■ RINCIAN SOAL:
Tuliskan lanjutan tulisan di bawah ini tentang kualitas SDM, hegemoni kelompok, dan birokrasi FAI UMJ, dimulai tepat setelah kalimat terakhirnya.

SUARA PERUBAHAN: Kreatif, Inovatif, Religius

Menakar Kualitas SDM, Hegemoni Kelompok dan Birokrasi FAI UMJ

Penulis: Ryas Ramzi (Mahasiswa KPI UMJ)

Gedung FAI UMJ

Dalam konstruksi pemikiran saya mengenai fakultas atau kampus yang ideal dipengaruhi oleh tiga variabel; SDM, sistem politik, dan birokrasi. Namun, ketiga variabel tersebut yang saya rasakan masih kurang di FAI UMJ. Tiga variabel yang seharusnya berjalan dengan baik, tapi hadir sebagai permasalahan yang menurunkan kualitas FAI UMJ.

Keresahan yang saya sering dengar dari mahasiswa FAI UMJ—khususnya pengurus lembaga mahasiswa—adalah kurangnya minat mahasiswa untuk ikut aktif berorganisasi. Berbagai asumsi muncul dengan pertimbangan yang kurang pas tanpa kalkulasi yang tepat. Padahal, dalam psikologi telah dijelaskan mengenai alasan-alasan mahasiswa atau individu dalam mengambil keputusan—Dalam konteks ini adalah organisasi.

Kemudian, sistem politik FAI UMJ terkungkung oleh hegemoni kelompok besar. kelompok yang memiliki massa dengan jumlah paling dominan ini yang menjadi sentral dalam politik FAI UMJ. kelompok dengan jumlah massa yang dominan tentunya menjadi indikator semangat berorganisasi masih tinggi di FAI UMJ. Namun, yang menjadi permasalahan adalah ketika segala keputusan diambil porsinya oleh kelompok besar itu. Tentu, akan banyak timbul permasalahan yang mengakar.

Keresahan terakhir adalah birokrasi FAI UMJ. Saya sadari, mahasiswa FAI UMJ salah dalam menginterpretasikan sinergitas. Akibatnya, sinergitas diartikan sebagai kerjasama. Tidak peduli baik-buruk kebijakan birokrat FAI UMJ. Selagi posisi di lembaga mahasiswa tidak terganggu, ikuti arahan.

Baris dataset:
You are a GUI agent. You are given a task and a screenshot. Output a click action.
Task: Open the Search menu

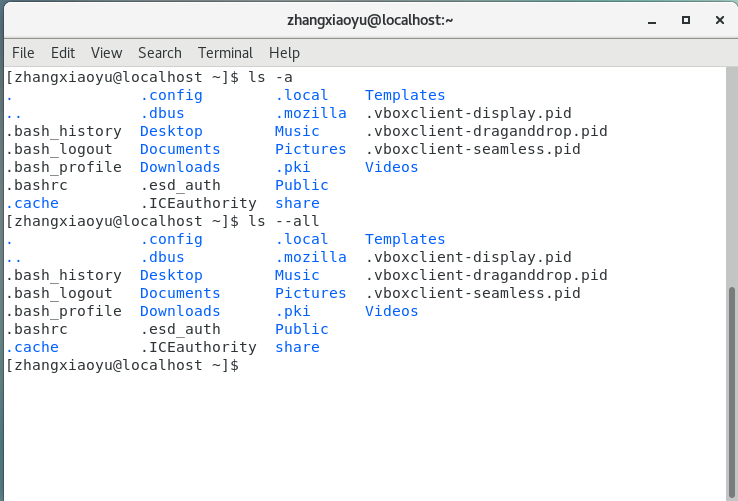(x=160, y=53)
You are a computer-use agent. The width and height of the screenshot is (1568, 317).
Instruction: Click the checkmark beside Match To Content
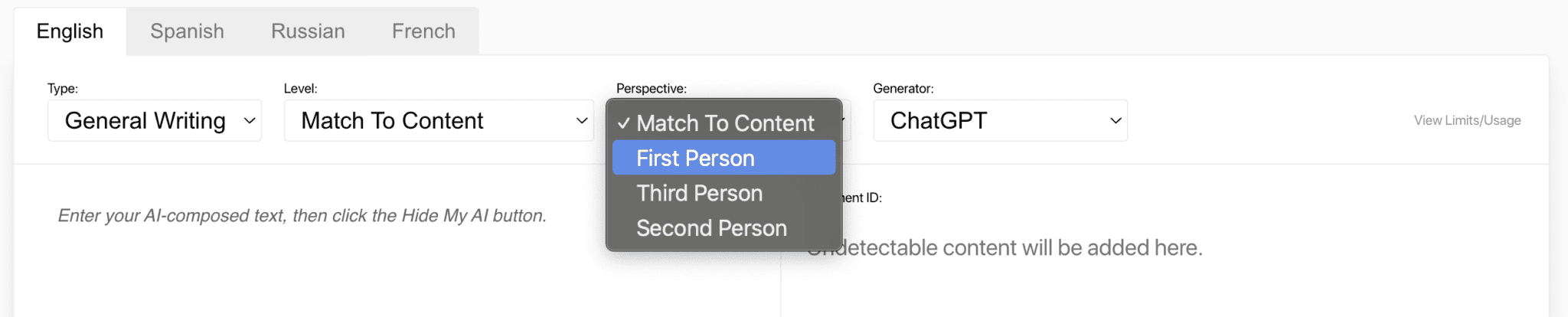[624, 123]

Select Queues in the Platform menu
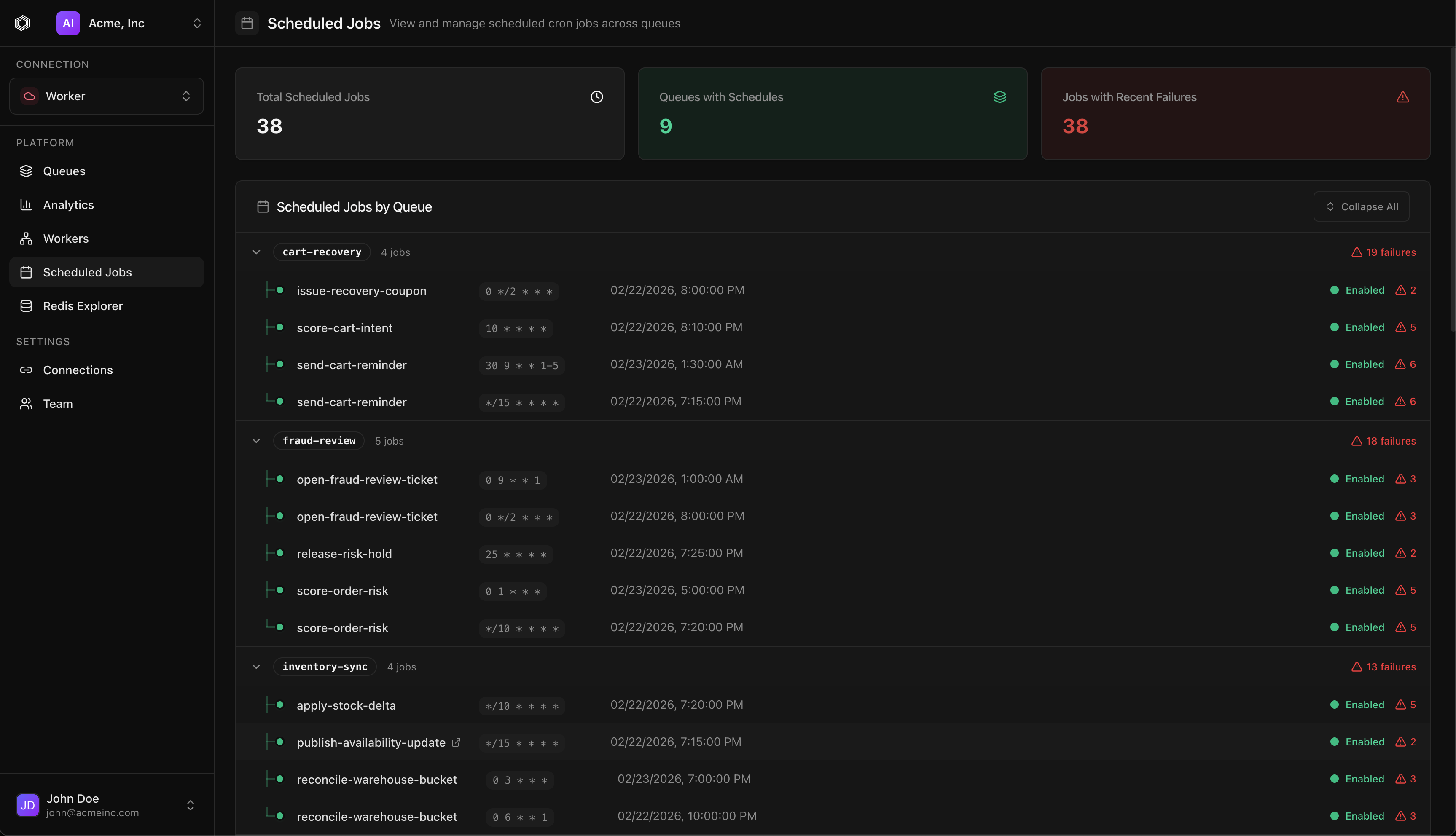[63, 171]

■ JAWABAN:
Untuk mengetahui lebih dalam dan menghindari kesalahan dalam menginterpretasikan tulisan ini. Saya sarankan membaca tulisan ini sepenuhnya karena subtansi tiga variabel di atas—kritik, kebutuhan, dan solusi—tidak berada di bagian pendahuluan.

Kualitas SDM dilihat dari Perspektif Psikologi

Perilaku atau pengambilan keputusan individu dipengaruhi oleh tiga faktor: persepsi, motivasi, dan kemampuan. Pertama, apa itu persepsi? Singkatnya, persepsi adalah proses orang dalam menginterpretasikan informasi. Dan persepsi sendiri dipengaruhi oleh kepribadian yang terbentuk karena karakteristik biografi atau riwayat hidup seperti gender, usia, suku bangsa, keluarga, budaya, dan lain sebagainya. Persepsi juga dipengaruhi nilai, sikap, dan pengalaman individu.

Sementara motivasi adalah faktor dari dalam diri individu yang dapat menggerakkan seorang individu untuk melakukan sebuah tingkah laku. Motivasi dipengaruhi berbagai macam hal. Dalam melakukan sebuah tingkah laku, bisa jadi banyak motif yang mendorong individu tersebut. Motif ini tidak ada yang tahu kecuali individu itu sendiri. Kita tidak pernah tahu secara pasti motif orang dalam berbuat sesuatu itu apa.

Terakhir, kemampuan yang terus berkembang selama proses belajar seorang individu. Dalam sebuah organisasi diperlukan orang-orang yang mampu dan mau. Untuk mahasiswa, kadang sulit menemukan orang yang mampu dan mau ini. Syukur-syukur dapet yang mau. Disinilah peran penting kaderisasi, menciptakan dan mengembangkan orang menjadi mampu.

Persepsi itu subyektif. Persepsi terhadap sesuatu itu berbeda-beda bagi masing-masing orang. Tidak ada yang tahu pasti persepsi orang lain. Tak terkecuali terhadap organisasi mahasiswa.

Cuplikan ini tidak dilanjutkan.